## [TEXTABSCHNITT]

# # # # #

Was bitteschön ist eigentlich ein "Pizzaburger"? Die Antwort auf diese naheliegende Frage – ein Burger sollte schließlich nie so platt wie eine Pizza sein – ist aber egal in diesem Film. Denn im Pizzaburger steckt Palmöl drin. "Zum Kotzen", findet das ein Aktivist auf der Insel Sumatra. Und er sagt: "Im Palmöl steckt das Blut der Indonesier". Also auch im Pizzaburger.
Werner Boote ist verärgert. Kann man jetzt nicht mal mehr seinen Pizzaburger ohne schlechtes Gewissen essen? Und überhaupt: Auf der Verpackung steht doch "nachhaltiges Palmöl". Wieso regt sich der Aktivist so auf? Werner Boote ist der Naive im Film "Die grüne Lüge".
Zum Glück ist Boote Wiener, ausgestattet mit jener Nonchalance, die selbst seine fast schmerzhafte Naivität noch sympathisch erscheinen lässt. Seinen Widerpart gibt Kathrin Hartmann, Autorin des Buches "Die grüne Lüge – Weltrettung als profitables Geschäftsmodell". Und um zu klären ob nun Palmöl aus nachhaltigem Anbau oder aus dem Blut in indonesischen Venen in den Pizzaburger kommt, jetten die beiden nach Indonesien, an jenen Ort, wo das Palmöl entsteht.

# # # # #

## [DATENAUSZÜGE]
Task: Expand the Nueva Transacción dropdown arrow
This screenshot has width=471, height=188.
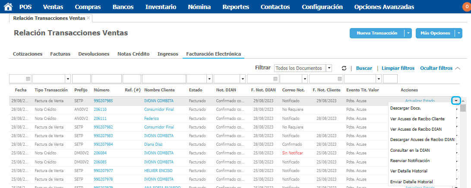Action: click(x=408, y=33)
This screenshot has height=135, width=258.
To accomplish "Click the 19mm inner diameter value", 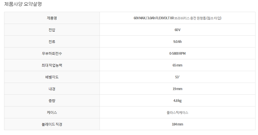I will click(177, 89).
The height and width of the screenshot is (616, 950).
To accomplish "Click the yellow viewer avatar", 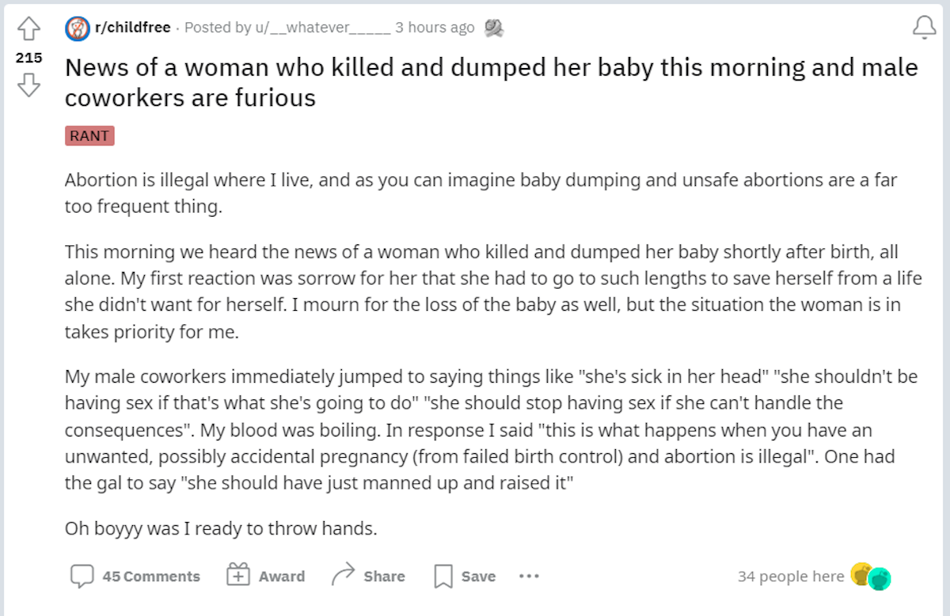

# # # # #

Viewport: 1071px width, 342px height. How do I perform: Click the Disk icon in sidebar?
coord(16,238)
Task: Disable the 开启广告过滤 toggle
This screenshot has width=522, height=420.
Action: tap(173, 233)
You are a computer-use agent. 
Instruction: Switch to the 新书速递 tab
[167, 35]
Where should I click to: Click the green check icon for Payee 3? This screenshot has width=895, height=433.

# # # # #

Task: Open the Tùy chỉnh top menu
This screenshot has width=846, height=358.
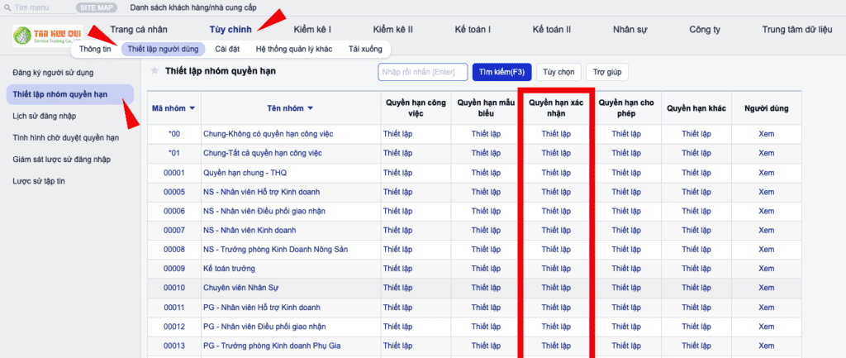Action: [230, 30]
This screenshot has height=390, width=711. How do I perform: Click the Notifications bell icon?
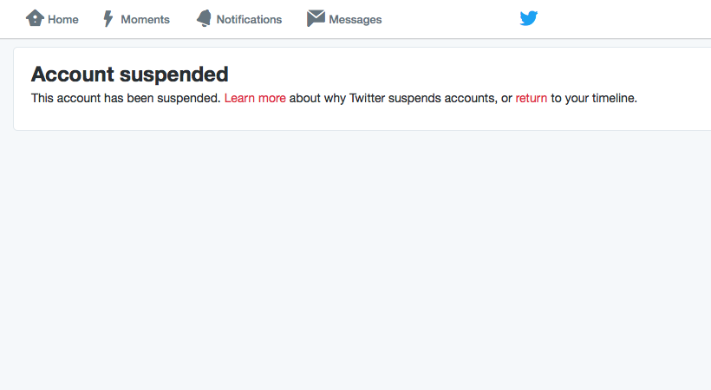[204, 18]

# # # # #

## [AUFGABEN]
**A.** Beantworte anhand des Textabschnitts kurz:
(i) Auf welcher Insel befindet sich der Aktivist, der sich über das Palmöl empört?
(ii) Was steht laut Textabschnitt auf der Verpackung des Pizzaburgers?
(iii) Welchen vollständigen Titel trägt das Buch von Kathrin Hartmann?
**B.** Tausche im Textabschnitt „Aktivist“ gegen „Umweltschützer“ aus und gib dabei die Passage wieder, die mit den Worten „Was bitteschön ist“ einsetzt und mit „auch im Pizzaburger.“ schließt.

## [LÖSUNGEN]
**A.**
(i) Sumatra
(ii) „nachhaltiges Palmöl“
(iii) „Die grüne Lüge – Weltrettung als profitables Geschäftsmodell“

**B.**
Was bitteschön ist eigentlich ein "Pizzaburger"? Die Antwort auf diese naheliegende Frage – ein Burger sollte schließlich nie so platt wie eine Pizza sein – ist aber egal in diesem Film. Denn im Pizzaburger steckt Palmöl drin. "Zum Kotzen", findet das ein Umweltschützer auf der Insel Sumatra. Und er sagt: "Im Palmöl steckt das Blut der Indonesier". Also auch im Pizzaburger.